From the records below, print exactly the lines starting at the one containing "Task: Open argandona.raquel" and ending at the one containing "You are a computer-use agent. Image", ends included, and nothing else.

_ _ _ _

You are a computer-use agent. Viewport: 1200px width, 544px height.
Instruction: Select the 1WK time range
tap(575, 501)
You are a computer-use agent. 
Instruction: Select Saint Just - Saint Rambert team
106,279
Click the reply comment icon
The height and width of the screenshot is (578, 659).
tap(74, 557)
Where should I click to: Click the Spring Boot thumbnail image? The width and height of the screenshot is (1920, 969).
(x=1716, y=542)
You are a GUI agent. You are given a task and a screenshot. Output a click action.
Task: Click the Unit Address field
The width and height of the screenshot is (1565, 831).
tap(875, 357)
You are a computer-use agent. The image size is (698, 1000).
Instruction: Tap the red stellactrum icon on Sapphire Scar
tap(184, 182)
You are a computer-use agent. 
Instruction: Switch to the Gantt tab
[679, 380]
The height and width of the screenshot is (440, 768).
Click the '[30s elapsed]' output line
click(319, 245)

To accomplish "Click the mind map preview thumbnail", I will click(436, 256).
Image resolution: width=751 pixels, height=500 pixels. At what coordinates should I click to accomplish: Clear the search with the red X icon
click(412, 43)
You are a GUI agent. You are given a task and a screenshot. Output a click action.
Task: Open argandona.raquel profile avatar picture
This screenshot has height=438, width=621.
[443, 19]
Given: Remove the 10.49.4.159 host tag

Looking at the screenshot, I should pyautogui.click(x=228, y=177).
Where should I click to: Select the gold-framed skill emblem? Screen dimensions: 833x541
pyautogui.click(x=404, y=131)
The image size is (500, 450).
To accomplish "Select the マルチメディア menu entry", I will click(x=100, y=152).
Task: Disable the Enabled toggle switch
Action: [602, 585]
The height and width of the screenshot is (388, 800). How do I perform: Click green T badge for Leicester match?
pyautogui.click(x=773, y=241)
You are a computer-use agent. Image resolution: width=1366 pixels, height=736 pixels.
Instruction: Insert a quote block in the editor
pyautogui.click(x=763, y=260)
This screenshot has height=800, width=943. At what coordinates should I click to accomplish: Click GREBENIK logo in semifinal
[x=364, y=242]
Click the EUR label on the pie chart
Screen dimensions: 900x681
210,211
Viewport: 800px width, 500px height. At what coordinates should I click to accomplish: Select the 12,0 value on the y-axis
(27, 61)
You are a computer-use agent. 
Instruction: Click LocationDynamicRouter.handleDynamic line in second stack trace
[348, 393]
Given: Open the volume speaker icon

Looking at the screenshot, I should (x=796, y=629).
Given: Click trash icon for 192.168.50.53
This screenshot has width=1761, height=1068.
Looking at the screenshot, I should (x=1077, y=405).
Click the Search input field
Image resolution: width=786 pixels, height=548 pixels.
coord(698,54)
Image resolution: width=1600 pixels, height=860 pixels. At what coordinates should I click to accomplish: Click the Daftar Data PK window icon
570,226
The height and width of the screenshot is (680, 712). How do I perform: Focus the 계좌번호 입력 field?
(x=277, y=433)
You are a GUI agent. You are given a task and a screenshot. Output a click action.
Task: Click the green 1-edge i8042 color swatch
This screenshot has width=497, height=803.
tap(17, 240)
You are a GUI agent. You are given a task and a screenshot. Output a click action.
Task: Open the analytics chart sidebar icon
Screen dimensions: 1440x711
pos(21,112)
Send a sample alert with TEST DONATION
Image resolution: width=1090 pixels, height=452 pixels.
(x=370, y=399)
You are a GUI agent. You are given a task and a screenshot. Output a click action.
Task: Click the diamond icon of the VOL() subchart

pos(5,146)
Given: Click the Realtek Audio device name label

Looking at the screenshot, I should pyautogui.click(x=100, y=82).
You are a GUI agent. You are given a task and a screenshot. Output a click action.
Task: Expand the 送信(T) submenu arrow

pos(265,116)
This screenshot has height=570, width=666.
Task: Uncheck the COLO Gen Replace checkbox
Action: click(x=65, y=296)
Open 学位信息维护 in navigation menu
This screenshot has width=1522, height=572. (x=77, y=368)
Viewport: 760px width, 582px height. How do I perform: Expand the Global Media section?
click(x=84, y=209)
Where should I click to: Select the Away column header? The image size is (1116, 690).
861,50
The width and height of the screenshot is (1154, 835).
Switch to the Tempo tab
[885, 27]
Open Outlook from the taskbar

_ _ _ _

OUTPUT OF THE TASK
Task: Open argandona.raquel profile avatar picture
This screenshot has height=438, width=621.
[443, 19]
Given: Remove the 10.49.4.159 host tag

Looking at the screenshot, I should pyautogui.click(x=228, y=177).
Where should I click to: Select the gold-framed skill emblem? Screen dimensions: 833x541
pyautogui.click(x=404, y=131)
The image size is (500, 450).
To accomplish "Select the マルチメディア menu entry", I will click(x=100, y=152).
Task: Disable the Enabled toggle switch
Action: [602, 585]
The height and width of the screenshot is (388, 800). How do I perform: Click green T badge for Leicester match?
pyautogui.click(x=773, y=241)
You are a computer-use agent. Image resolution: width=1366 pixels, height=736 pixels.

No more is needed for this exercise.